Pour identifier maintenant les conditions nécessaires à ce troisième élément constitutif lorsqu’il s’agit d’abus de confiance, il me paraît que les conditions suivantes doivent être suivies :
1º L’accusé a posé un geste d’action ou d’omission contraire au devoir qui lui est imposé par la loi, un règlement, son contrat d’emploi ou une directive relativement à sa fonction.
2º L’acte posé doit lui rapporter un bénéfice personnel (par exemple une compensation pécuniaire, un avantage en nature, en services ou autres) ou dérivé (par exemple, un avantage à son conjoint, un membre de sa famille ou même, dans certains cas, un tiers). Ce bénéfice peut être direct (par exemple, le paiement d’une somme d’argent) ou indirect (par exemple, l’espoir d’une promotion, le désir de plaire à un supérieur).
L’existence d’un préjudice réel au public ou à l’État n’est pas un élément de l’infraction, selon une jurisprudence unanime. Le contraire est nécessaire pour établir la fraude, puisqu’il faut obligatoirement l’existence d’une privation.
Pourquoi faut-il, comme condition de l’abus de confiance par un fonctionnaire, la présence d’un bénéfice réel ou escompté direct ou indirect pour l’accusé ? J’y vois plusieurs raisons.
La première est que le crime d’abus de confiance, s’il n’implique pas nécessairement l’idée de corruption, implique au moins celle de réception d’un bénéfice quelconque. Accepter qu’un entrepreneur de travaux publics asphalte gratuitement l’entrée de la maison d’un fonctionnaire municipal n’est probablement pas un acte d’une grande malhonnêteté ou d’une turpitude morale importante de la part de ce dernier. Toutefois, c’est un avantage qui résulte directement du statut même de sa personne et de sa fonction de représentant du public. Le fonctionnaire, comme la femme de César, doit être au-dessus de tout soupçon.
La seconde est que ne pas requérir cet élément reviendrait à faire intervenir le droit pénal et sa répression dans des domaines où il n’y a rien à faire. Comme l’a bien dit la Commission de réforme du droit du Canada, dans ce document fondamental Notre droit pénal :
« Si le rôle du droit pénal est de réaffirmer les valeurs fondamentales, il doit donc s’occuper uniquement des « crimes véritables » et non de la pléthore « d’infractions réglementaires » qu’on trouve dans les lois. Notre Code criminel ne devrait contenir que des actions qui sont non seulement punissables, mais aussi mauvaises, des actions qui vont à l’encontre des valeurs fondamentales. Aucune autre infraction ne devrait figurer au Code.

....................

* SÉRIE D'EXERCICES:
A) Dans le passage sur l'abus de confiance, quelles sont les sources du devoir imposé à l'accusé selon la première condition ? Nommez-les toutes.
B) Reformulez plus brièvement le paragraphe du passage sur l'abus de confiance qui commence par « La première est que le crime d'abus de confiance », en gardant ses faits principaux.
C) Poursuivez le passage sur l'abus de confiance à partir de sa dernière phrase.

* DONNÉES EXTRAITES:
....................

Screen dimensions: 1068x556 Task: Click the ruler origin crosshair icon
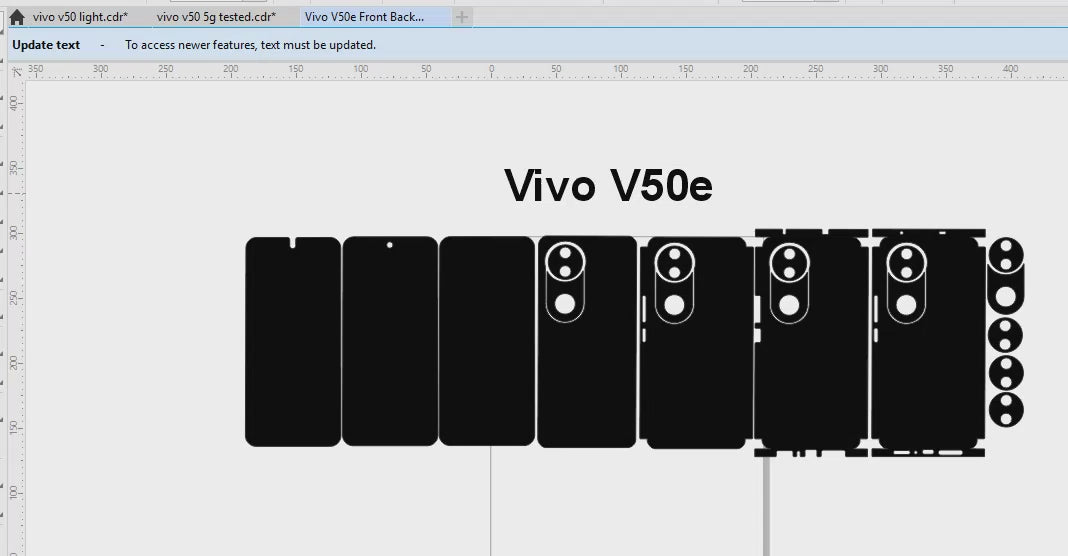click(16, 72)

....................

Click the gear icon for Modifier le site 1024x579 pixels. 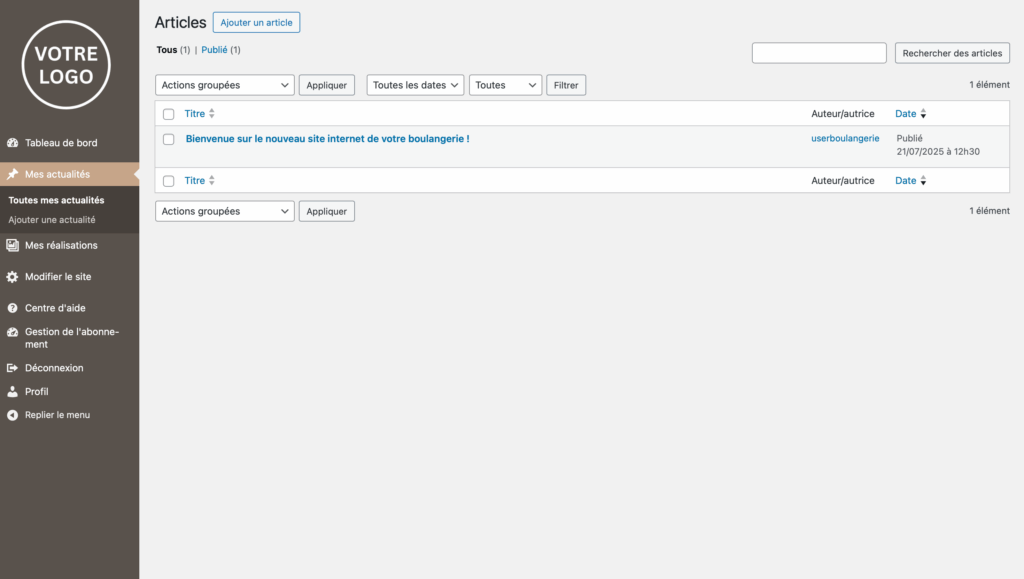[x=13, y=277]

....................

* RÉPONSES AUX CONSIGNES:
A) La loi, un règlement, son contrat d'emploi et une directive relativement à sa fonction.

B) Sans impliquer forcément la corruption, le crime d'abus de confiance suppose au moins la réception d'un bénéfice. Un fonctionnaire municipal qui accepte qu'un entrepreneur de travaux publics asphalte gratuitement l'entrée de sa maison ne commet sans doute pas un acte très malhonnête. Il obtient toutefois un avantage qui découle directement de son statut et de sa fonction de représentant du public. Or le fonctionnaire doit être au-dessus de tout soupçon.

C)
[…]
Pour être qualifiée de crime véritable, une action doit être moralement mauvaise. Cependant, ceci n’est qu’une condition nécessaire et non pas une condition suffisante, comme nous l’avons dit plus tôt. Ce ne sont pas toutes les mauvaises actions qu’on devrait qualifier de crimes. Le véritable droit pénal ne devrait porter que sur les actions mauvaises qui menacent ou qui violent gravement les valeurs sociales fondamentales. […] »
[97] Ainsi, dans R. c. Chrétien, la Cour d’appel du Québec infirme le verdict d’acquittement du juge d’instance et déclare coupable d’abus de confiance le défendeur, un fonctionnaire municipal ayant la charge de surintendant des travaux publics, qui a accepté un cadeau, en l’occurrence le pavage de sa résidence, provenant d’un entrepreneur dont il avait charge de surveiller les travaux. Bien qu’il n’y ait aucune preuve de la motivation de ce don ni de quelque avantage indu obtenu par l’entrepreneur, la Cour d’appel souligne qu’il s’agit d’une conduite à tout le moins équivoque mettant en péril la loyauté du fonctionnaire et susceptible de discréditer l’administration municipale.
[98] C’est dans ce registre que se situe l’inconduite reprochée au défendeur.